Cloudflare has engineered a data platform that solves many of the hardest problems in data ingestion and storage at scale. It's a cohesive pipeline designed for the modern, cloud-native world, moving data efficiently from source to a reliable, open-format repository.

At its core, the platform's strength lies in its key components:

•

Ingest Store pipeline

Cloudflare Pipelines receive events from your apps and edge properties, apply lightweight SQL-style transforms or redaction, and land them into R2 object storage registered in the Iceberg Catalog.

•

Open tables, durable storage

Iceberg on R2 gives you transactionally consistent, open-standard tables. That means schema evolution without chaos, partitioning you control, and compatibility with the broader data ecosystem.

•

Compaction and file health

Streaming into object stores tends to create lots of small files. Cloudflare's compaction patterns keep table health in check so downstream engines don't pay a penalty on every query.

•

Global infra, usage-based economics

You don’t run clusters here. You rely on Cloudflare’s platform to scale ingest and storage while staying within an open-table model.

This combination makes the Cloudflare Data Platform an exceptional choice for creating a centralized data lake. Services like R2 SQL provide a valuable interface for running large-scale analytical scans and business intelligence reporting. However, this workload pattern is fundamentally different from the demands of low-latency search.

Challenges of Low Latency Search on Iceberg

The architectural choices that make Parquet and Iceberg so effective for analytics are the very same reasons they are ill-suited for high-performance search. Parquet is a columnar format, meaning data for each field (like ip_address or user_id) is stored together. This is incredibly efficient when you need to aggregate a single column across billions of rows, as the query engine can ignore all other column

However, consider the “needle-in-a-haystack” search. To find all records matching a specific user_id, a query engine running on raw Parquet files must perform a brute-force scan. It has to load file after file from object storage, decompress the relevant columns, and scan through every single value to find the few that match.

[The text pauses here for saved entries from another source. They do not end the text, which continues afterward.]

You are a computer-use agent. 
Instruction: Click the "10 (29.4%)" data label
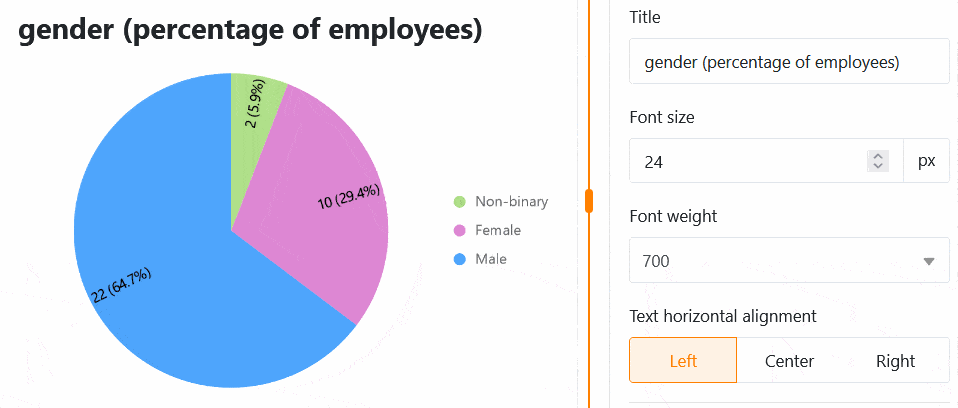pos(349,197)
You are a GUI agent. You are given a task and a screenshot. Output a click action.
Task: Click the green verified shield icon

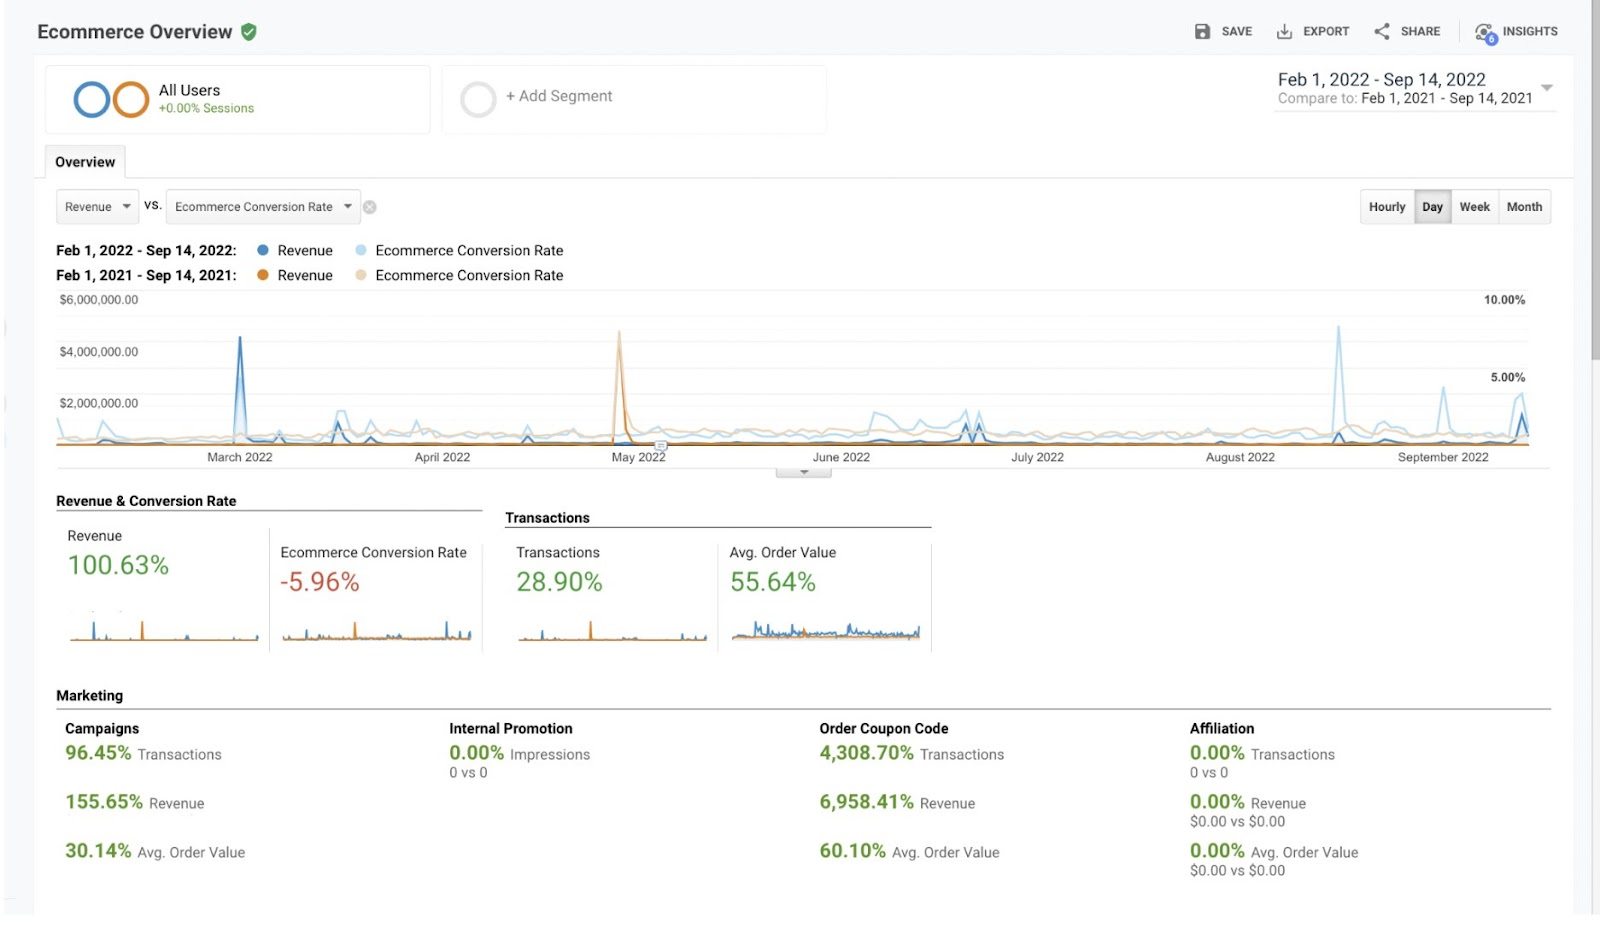pyautogui.click(x=249, y=32)
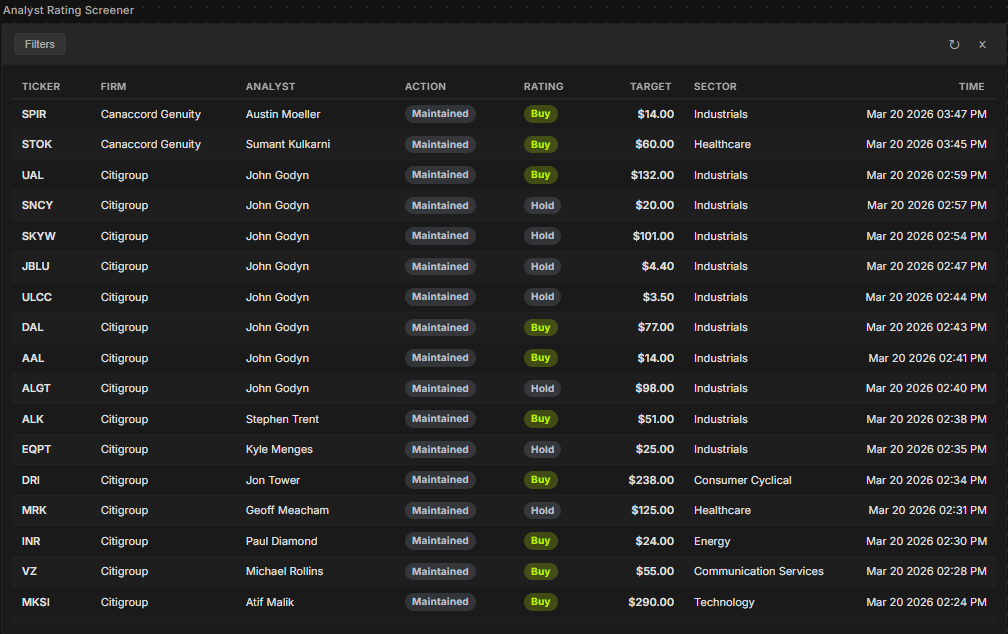Open the SPIR ticker row

[x=34, y=114]
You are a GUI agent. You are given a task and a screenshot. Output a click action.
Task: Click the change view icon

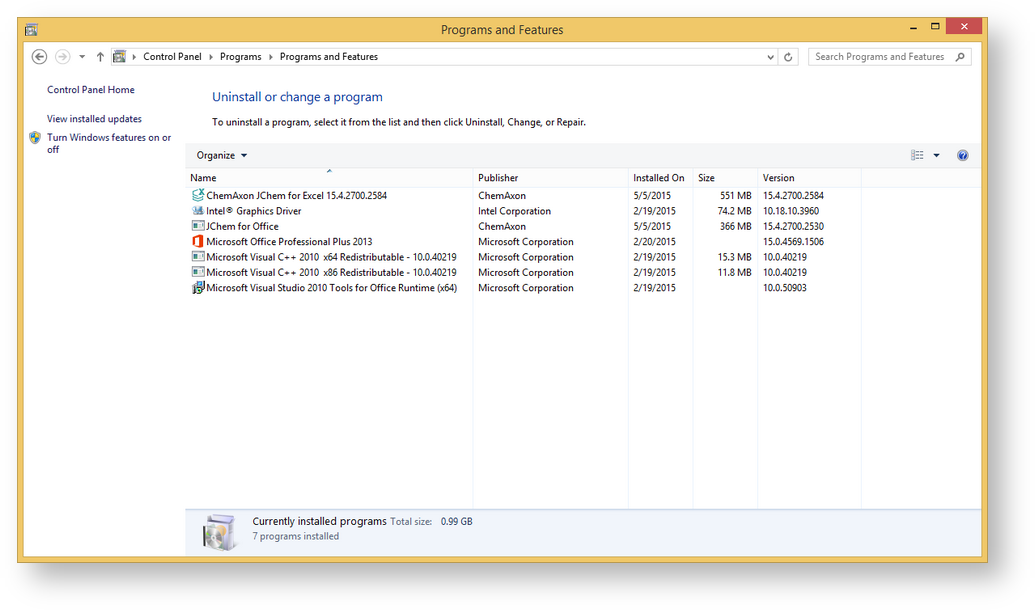[917, 155]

To put this in perspective, imagine trying to find every mention of a specific character in a library full of books. The analytical approach is like reading every single book from cover to cover which is thorough, but incredibly slow. A search engine, by contrast, is like using the library’s master index; it tells you exactly which books, pages, and paragraphs contain the character's name, allowing you to go directly to the answer.

This technical mismatch creates several performance bottlenecks for search on data lakes:

•

High I/O Amplification

Object storage like R2 is optimized for throughput, not for the rapid, small reads required for search. A single search query can trigger hundreds or thousands of slow GET requests to scan Parquet files, creating massive I/O latency.

•

Wasted CPU Cycles

The query engine spends significant CPU resources decompressing and scanning terabytes of data, only to discard 99.999% of it. This is computationally inefficient and expensive.

•

Absence of Search-Specific Data Structures

The key to fast search, especially for text, is the inverted index. This is a data structure that maps terms (like “error,” “login,” or an IP address) directly to a list of documents containing them. Parquet has no such structure. Without it, every search is a full scan.

For the interactive, sub-500ms response times that users expect from a search bar or a real-time dashboard, you cannot rely on scanning. You need a purpose-built search layer that creates and leverages these optimized indexes. This is exactly where Mach5 Search comes in. Let’s take a look at how Mach5 and Cloudflare work together.

How Cloudflare and Mach5 work Architecturally

The integration between Cloudflare and Mach5 is architecturally elegant because it leverages Iceberg as a clean, standardized interface. There is no complex ETL pipeline to build or brittle integration to maintain. The data flow is logical and efficient.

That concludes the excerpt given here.